"Ten days ago, I was in Chicago, participating in a panel discussion about the need to add a Right to Vote amendment to the U.S. Constitution. The event was part of the annual convention of Reverend Jesse Jackson's Rainbow Coalition/Push; among the other speakers on the panel were Howard Dean and Congressman Jesse Jackson Jr., who has introduced such an amendment into congress and has been actively promoting it for several years. The amendment now has 55 congressional co-sponsors.
This is an important issue -- since the absence of a federal right to vote (no, it isn't in the bill of rights) has many ramifications that affect the conduct of elections and the political participation (or not) of American citizens. I could go on about that (and often do), but that's not the point of this blog.
The point here is that some significant news was made at that event in Chicago on June 12: Howard Dean, chair of the DNC, endorsed the right to vote amendment sponsored by Congressman Jackson. This is not a small development: Dean is a key political figure, and nothing is more fundamental to American political institutions than the right to vote.

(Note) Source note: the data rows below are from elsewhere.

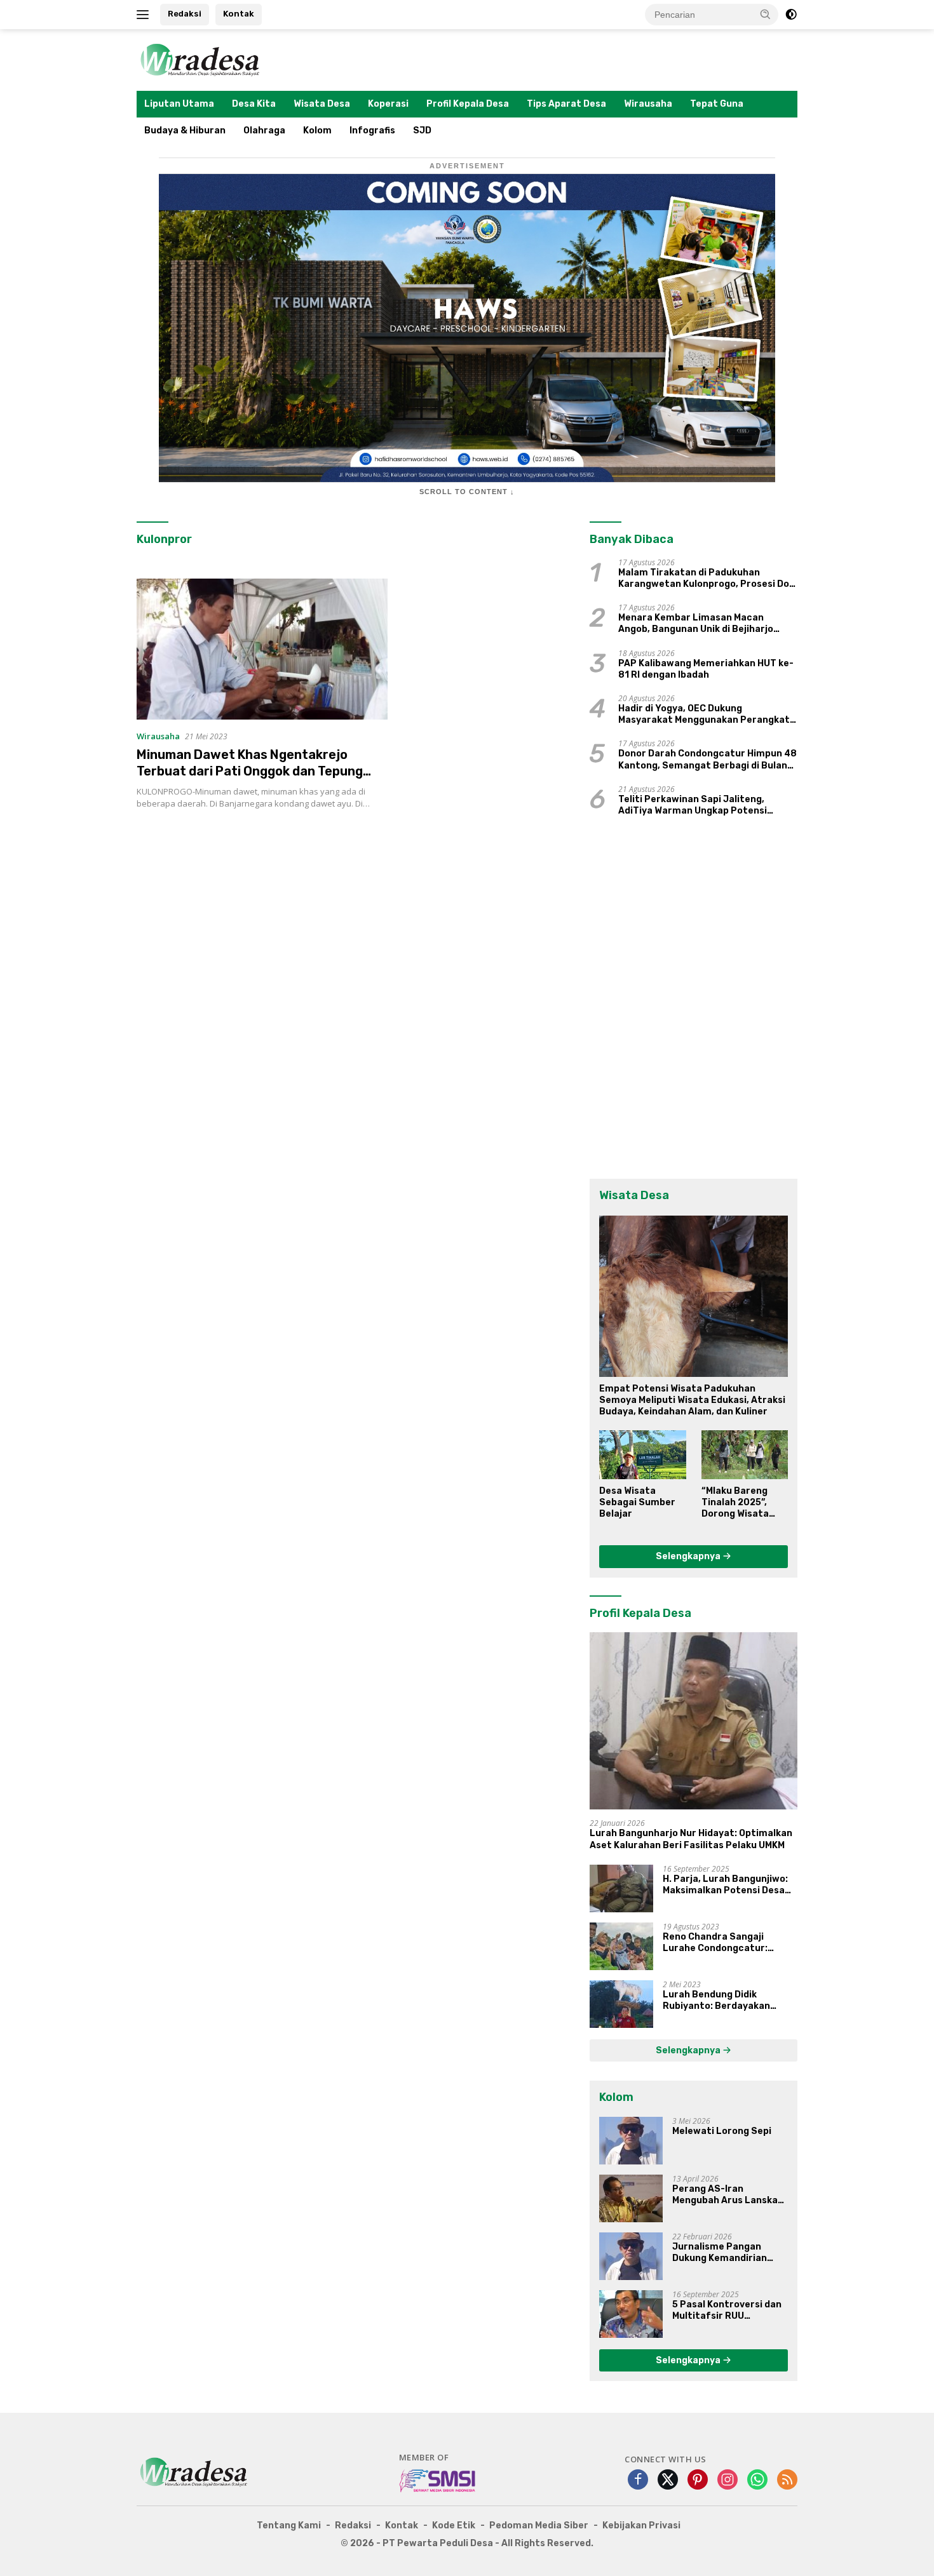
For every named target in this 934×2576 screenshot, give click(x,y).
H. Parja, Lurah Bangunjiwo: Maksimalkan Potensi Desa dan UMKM (725, 1885)
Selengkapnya (689, 1556)
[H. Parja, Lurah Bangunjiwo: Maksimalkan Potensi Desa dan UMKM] (621, 1888)
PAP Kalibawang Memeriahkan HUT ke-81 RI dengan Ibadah (706, 669)
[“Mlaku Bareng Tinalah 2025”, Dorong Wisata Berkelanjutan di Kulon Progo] (744, 1454)
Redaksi (184, 13)
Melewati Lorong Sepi (721, 2131)
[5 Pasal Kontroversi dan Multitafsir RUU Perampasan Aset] (631, 2314)
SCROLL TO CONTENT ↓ (467, 491)
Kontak (238, 13)
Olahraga (264, 130)
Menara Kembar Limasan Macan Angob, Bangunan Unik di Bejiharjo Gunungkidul (695, 623)
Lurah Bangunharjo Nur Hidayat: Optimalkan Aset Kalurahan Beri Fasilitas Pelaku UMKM (691, 1839)
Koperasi (388, 103)
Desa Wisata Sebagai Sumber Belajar (637, 1502)
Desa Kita (254, 103)
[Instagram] (727, 2480)
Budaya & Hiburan (185, 130)
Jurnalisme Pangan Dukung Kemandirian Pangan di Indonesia (719, 2252)
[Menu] (145, 14)
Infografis (372, 130)
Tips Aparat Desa (566, 103)
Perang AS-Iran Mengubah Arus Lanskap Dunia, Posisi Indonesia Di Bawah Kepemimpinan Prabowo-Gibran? (729, 2195)
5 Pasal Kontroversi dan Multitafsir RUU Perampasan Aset (727, 2310)
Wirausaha (648, 103)
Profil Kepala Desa (467, 103)
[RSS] (787, 2480)
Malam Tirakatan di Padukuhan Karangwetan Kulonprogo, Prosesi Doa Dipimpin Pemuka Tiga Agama (706, 578)
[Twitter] (668, 2480)
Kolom (317, 130)
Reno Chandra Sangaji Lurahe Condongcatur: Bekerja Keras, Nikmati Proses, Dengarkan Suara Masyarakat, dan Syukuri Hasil (721, 1942)
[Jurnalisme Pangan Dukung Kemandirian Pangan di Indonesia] (631, 2256)
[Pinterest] (697, 2480)
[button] (765, 14)
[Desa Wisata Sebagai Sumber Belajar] (642, 1454)
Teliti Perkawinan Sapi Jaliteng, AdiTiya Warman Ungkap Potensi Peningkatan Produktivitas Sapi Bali (701, 805)
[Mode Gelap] (791, 14)
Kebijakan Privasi (641, 2525)
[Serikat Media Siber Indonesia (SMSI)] (438, 2480)
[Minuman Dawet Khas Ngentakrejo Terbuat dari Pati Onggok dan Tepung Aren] (262, 649)
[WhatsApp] (757, 2480)
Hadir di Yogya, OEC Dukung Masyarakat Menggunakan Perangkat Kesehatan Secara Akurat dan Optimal (707, 714)
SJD (422, 130)
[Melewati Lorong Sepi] (631, 2140)
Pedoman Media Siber (538, 2525)
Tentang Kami (289, 2525)
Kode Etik (453, 2525)
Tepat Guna (716, 103)
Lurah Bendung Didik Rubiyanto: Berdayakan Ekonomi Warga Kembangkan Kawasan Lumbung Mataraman (729, 2000)
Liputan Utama (179, 103)
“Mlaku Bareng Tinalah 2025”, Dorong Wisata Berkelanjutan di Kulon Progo (739, 1503)
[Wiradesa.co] (200, 59)
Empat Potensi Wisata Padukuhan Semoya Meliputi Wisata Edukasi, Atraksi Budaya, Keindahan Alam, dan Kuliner (692, 1400)
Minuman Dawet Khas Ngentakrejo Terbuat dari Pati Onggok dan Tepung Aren (250, 771)
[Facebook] (638, 2480)
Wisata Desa (322, 103)
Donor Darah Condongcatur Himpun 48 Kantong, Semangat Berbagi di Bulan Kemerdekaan (707, 759)
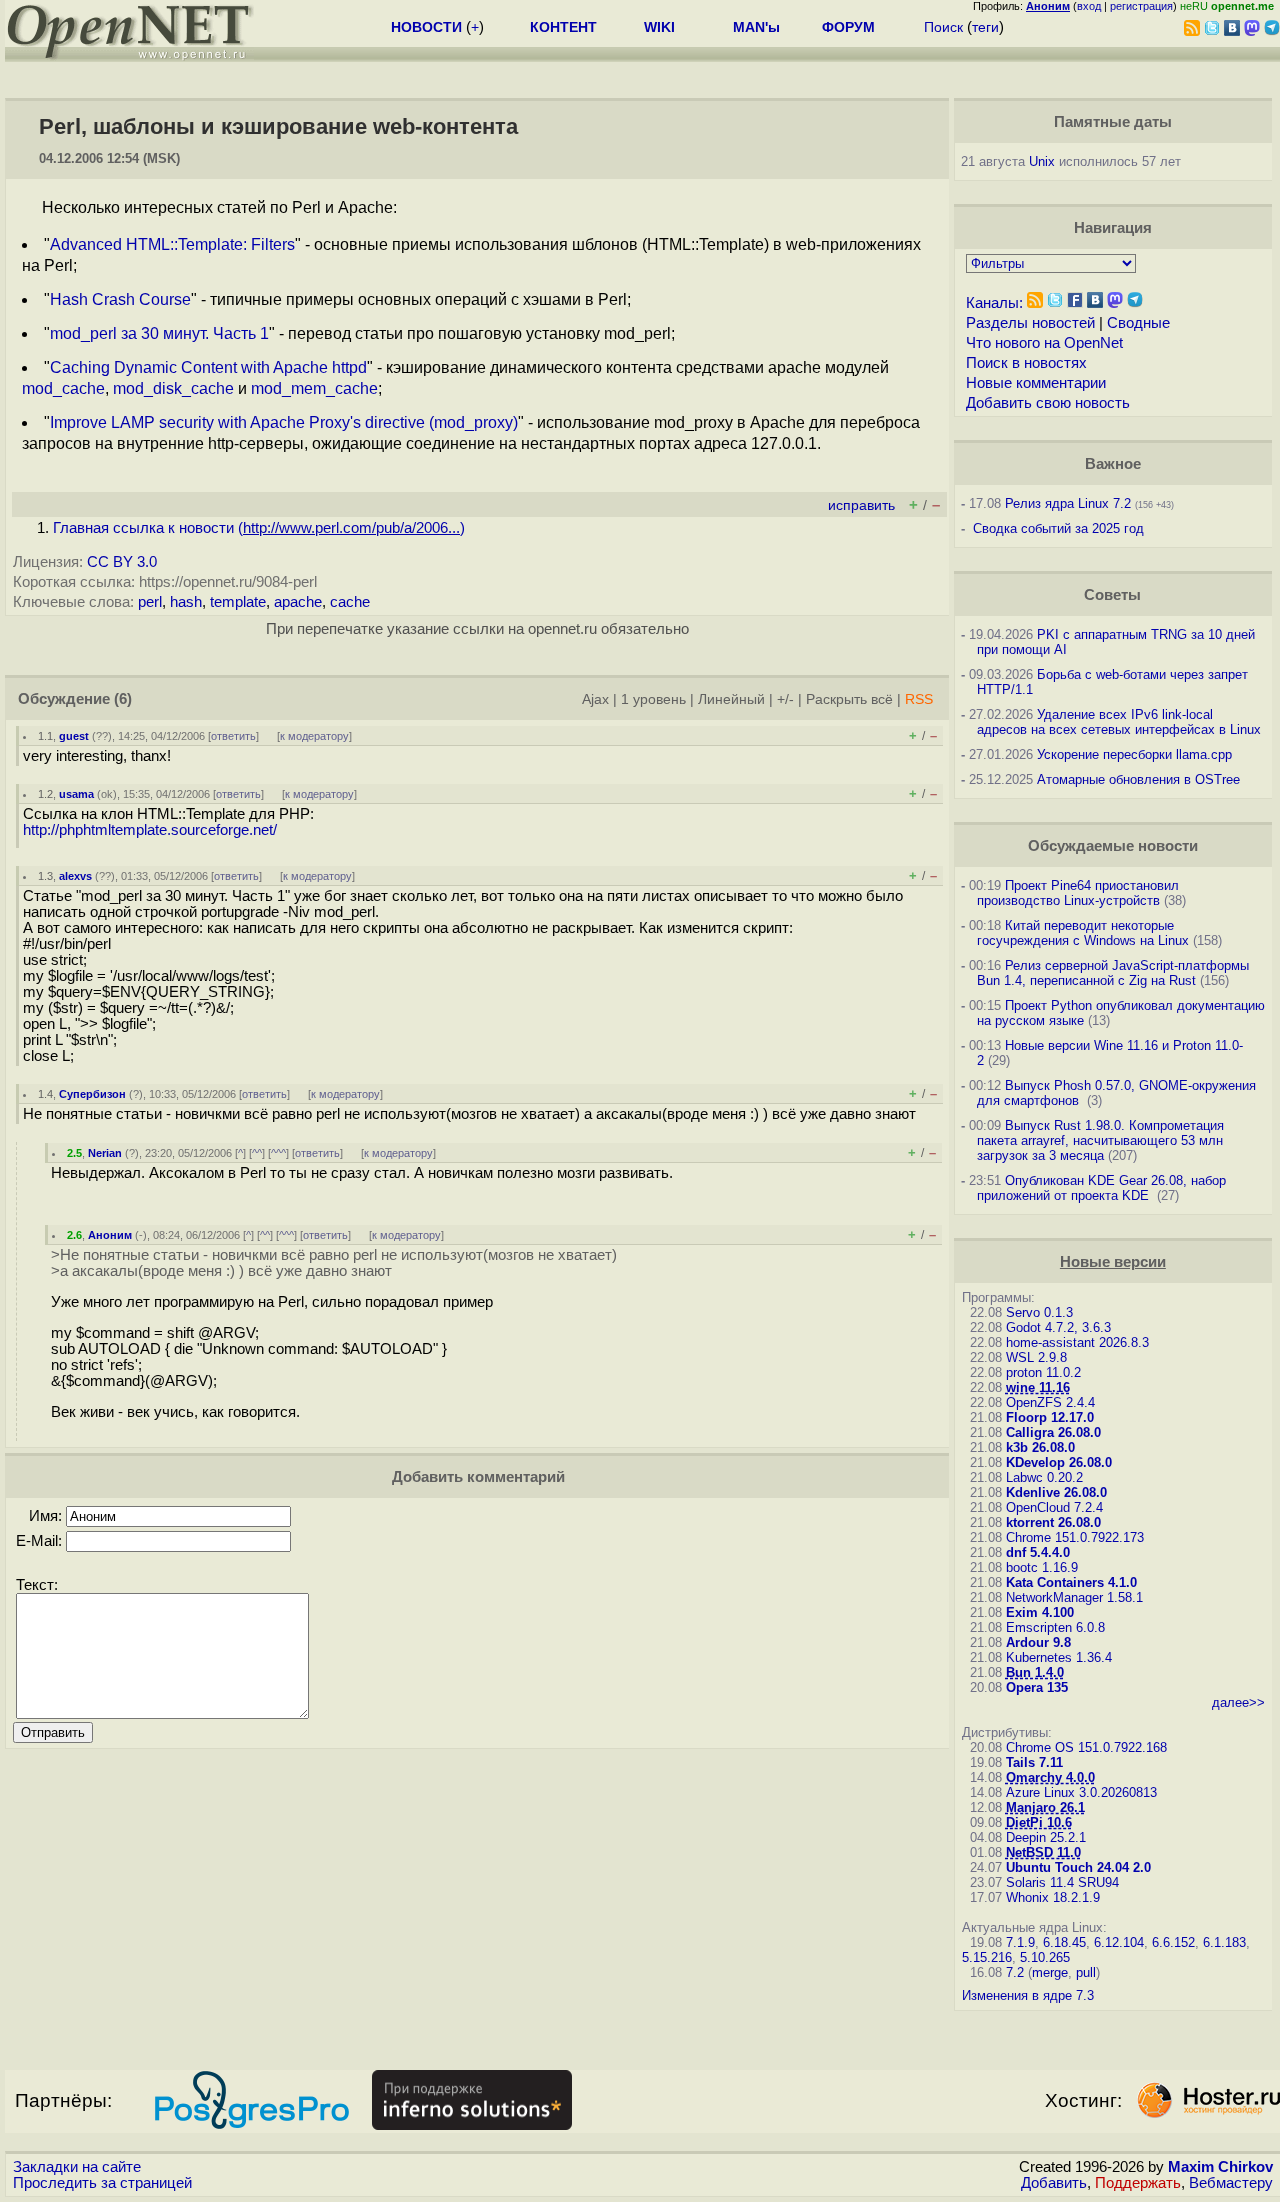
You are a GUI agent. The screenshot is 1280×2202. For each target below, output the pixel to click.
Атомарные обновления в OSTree (1138, 779)
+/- (785, 699)
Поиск (943, 27)
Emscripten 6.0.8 (1055, 1627)
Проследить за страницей (102, 2183)
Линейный (731, 699)
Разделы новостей (1030, 323)
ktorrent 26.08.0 (1053, 1522)
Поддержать (1138, 2183)
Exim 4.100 (1040, 1612)
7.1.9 (1020, 1942)
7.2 (1015, 1972)
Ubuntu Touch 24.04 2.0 (1078, 1867)
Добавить (1054, 2183)
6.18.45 (1064, 1942)
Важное (1113, 464)
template (238, 602)
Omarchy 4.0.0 (1050, 1777)
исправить (861, 505)
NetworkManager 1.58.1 (1074, 1597)
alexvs (75, 876)
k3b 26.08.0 (1040, 1447)
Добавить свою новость (1048, 403)
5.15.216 (987, 1957)
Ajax (595, 699)
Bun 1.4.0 (1035, 1672)
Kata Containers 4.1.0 (1071, 1582)
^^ (257, 1153)
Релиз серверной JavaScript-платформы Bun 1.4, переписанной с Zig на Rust (1113, 973)
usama (76, 794)
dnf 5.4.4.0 (1038, 1552)
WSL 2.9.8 (1036, 1357)
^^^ (278, 1153)
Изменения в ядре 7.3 (1028, 1995)
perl (150, 602)
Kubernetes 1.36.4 (1059, 1657)
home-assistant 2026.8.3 (1077, 1342)
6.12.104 (1119, 1942)
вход (1089, 6)
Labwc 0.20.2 (1044, 1477)
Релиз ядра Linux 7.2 (1068, 503)
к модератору (314, 736)
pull (1086, 1972)
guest (74, 736)
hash (186, 602)
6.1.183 (1224, 1942)
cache (350, 602)
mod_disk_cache (173, 388)
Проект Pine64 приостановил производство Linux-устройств (1078, 893)
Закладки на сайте (77, 2167)
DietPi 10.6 (1039, 1822)
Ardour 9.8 (1038, 1642)
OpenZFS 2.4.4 (1050, 1402)
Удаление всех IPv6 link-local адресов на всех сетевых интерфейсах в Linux (1119, 722)
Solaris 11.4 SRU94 (1062, 1882)
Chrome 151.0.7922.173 (1075, 1537)
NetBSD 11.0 (1043, 1852)
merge (1050, 1972)
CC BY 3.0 (122, 562)
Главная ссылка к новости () (259, 528)
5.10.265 (1045, 1957)
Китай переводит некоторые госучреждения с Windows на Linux (1083, 933)
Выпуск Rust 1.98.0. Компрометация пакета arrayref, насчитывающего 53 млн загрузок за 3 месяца (1100, 1140)
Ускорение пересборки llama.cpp (1134, 754)
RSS (919, 699)
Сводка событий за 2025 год (1058, 528)
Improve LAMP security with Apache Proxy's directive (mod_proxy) (284, 422)
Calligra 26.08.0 (1053, 1432)
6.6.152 (1173, 1942)
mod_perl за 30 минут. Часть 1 (159, 333)
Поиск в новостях (1026, 363)
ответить (233, 736)
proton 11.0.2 (1043, 1372)
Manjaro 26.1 (1045, 1807)
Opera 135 (1037, 1687)
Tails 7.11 (1034, 1762)
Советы (1112, 595)
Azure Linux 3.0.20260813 (1081, 1792)
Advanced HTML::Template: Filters (172, 244)
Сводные (1138, 323)
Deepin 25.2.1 (1046, 1837)
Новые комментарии (1036, 383)
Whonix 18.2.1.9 (1053, 1897)
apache (298, 602)
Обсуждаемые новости (1113, 846)
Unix (1042, 161)
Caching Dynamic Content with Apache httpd (208, 367)
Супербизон (92, 1094)
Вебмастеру (1231, 2183)
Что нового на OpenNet (1044, 343)
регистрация (1141, 6)
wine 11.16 (1038, 1387)
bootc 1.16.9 (1042, 1567)
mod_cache (63, 388)
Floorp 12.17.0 (1050, 1417)
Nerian (105, 1153)
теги (985, 27)
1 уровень (653, 699)
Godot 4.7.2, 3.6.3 (1058, 1327)
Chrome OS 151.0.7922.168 (1086, 1747)
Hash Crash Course (120, 299)
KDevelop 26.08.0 (1059, 1462)
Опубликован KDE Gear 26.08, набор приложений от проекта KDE (1101, 1188)
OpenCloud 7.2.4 (1054, 1507)
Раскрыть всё (849, 699)
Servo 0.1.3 (1039, 1312)
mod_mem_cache (314, 388)
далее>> (1238, 1702)
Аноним (110, 1235)
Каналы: (994, 303)
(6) (123, 699)
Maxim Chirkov (1220, 2167)
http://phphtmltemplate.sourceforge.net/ (150, 830)
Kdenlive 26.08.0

One might have thought, thus, that Dean's public endorsement would get some attention in the press, particularly since numerous reporters were in attendance. But at the press conference that followed the event, reporters displayed little interest in (or knowledge of) the right to vote amendment -- although they had just spent two hours in a room where it was the sole subject of discussion. A room where hundreds of people, many of them African-American, seemed to enthusiastically welcome the prospect of an amendment that would guarantee their right to vote."-from Harvard Professor Alex Keyssar's post on The Huffington Post.